Once completed, the wall will consist of a ditch and a triple-layered steel fence, with 40 watchtowers spread out along it. Each watchtower will be equipped with high-tech surveillance radars that are capable of detecting low-flying helicopters and approaching vehicles, as well as being able to spot a human from the range of about 20km.

There will also be 38 separate communication towers in place and 32 military response stations, as well as 240 armed rapid response vehicles which will patrol the wall.

Work on the wall was started in September 2014 but plans for the project were initially drafted in September 2006 at the height of the Iraqi civil war. ISIS’s advance across central and south-western Iraq has prompted fear in Riyadh of a violent overspill and the project was given the go ahead.

The wall will stretch from the northwest town of Turaif near Jordan, to the northeastern town of Hafar al-Batin near Kuwait, spanning virtually the entire length of Iraq’s border with Saudi Arabia.
It will not be the first time Saudi Arabia has enforced one of its borders.

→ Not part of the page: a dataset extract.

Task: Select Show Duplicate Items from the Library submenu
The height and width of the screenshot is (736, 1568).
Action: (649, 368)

In 2013 it constructed a 1,100 mile barrier across its southern border with Yemen after a spate of intense sectarian fighting in the country led to a deterioration of security along the border.
  
A spokesperson for the Iraqi government declined to comment when Newsweek enquired if they were aware of these plans and if they had endorsed them.

Iraq’s defence forces have provided unreliable resistance to ISIS, with approximately 30,000 Iraqi servicemen abandoning stations in the country’s north over the summer leaving the city of Mosul to be overrun by ISIS in June.

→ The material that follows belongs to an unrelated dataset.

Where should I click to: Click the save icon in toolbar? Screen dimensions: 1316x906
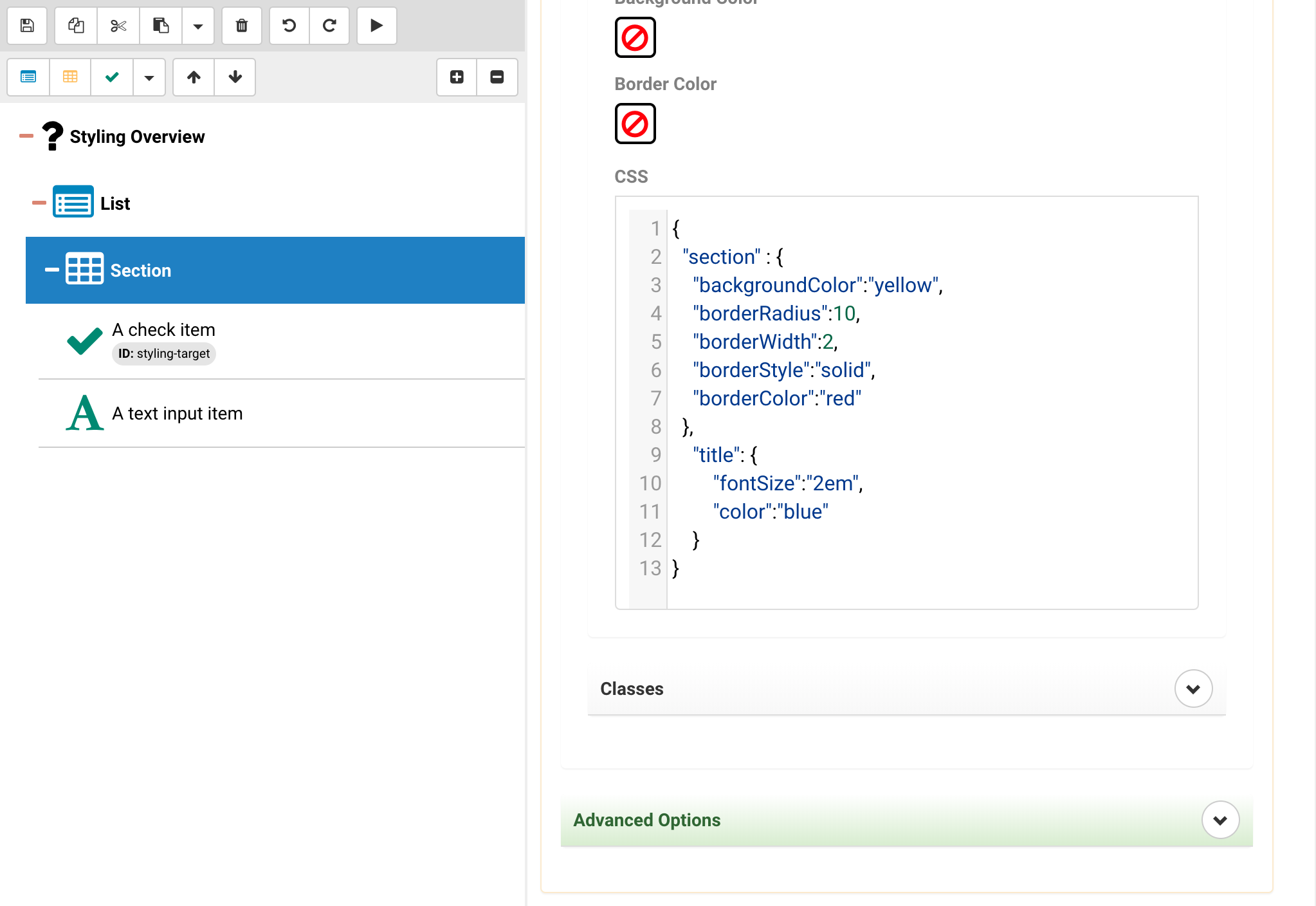pyautogui.click(x=27, y=26)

According to a recent Newsweek investigation pro-Iranian Shia militias and Kurdish peshmerga fighters have proven a stiffer resistance to the jihadist group than the country’s armed forces.
Lina Khatib, director of the Lebanese-based think tank the Carnegie Middle East Centre, says that plans for projects like the wall reflect Saudi Arabia’s fear of ISIS advancing towards its borders.
Discussing an attack which occurred earlier this month in which three Saudi border guards were killed by masked militants who had advanced from Iraq, Khatib says: “As the attack on northern Saudi Arabia earlier this month showed, Saudi Arabia is under direct threat from ISIS, and will therefore be prepared to take extreme measures to defend itself against an ISIS advance.”
She adds: “Concerns about ISIS are pushing Saudi Arabia to try and revise its strategy on Syria and move it from focusing on supporting jihadist groups to empowering the moderate Syrian opposition, and to present the Kingdom as a champion of counter-radicalization in the Middle East.”

While ISIS’s roots are currently in Syria and Iraq, Saudi Arabia is considered a likely target for the group due in part to the fact that the country contains the Islamic holy cities of Mecca and Medina.

Saudi Arabia is currently backing US-led strikes on ISIS over Syria and Iraq.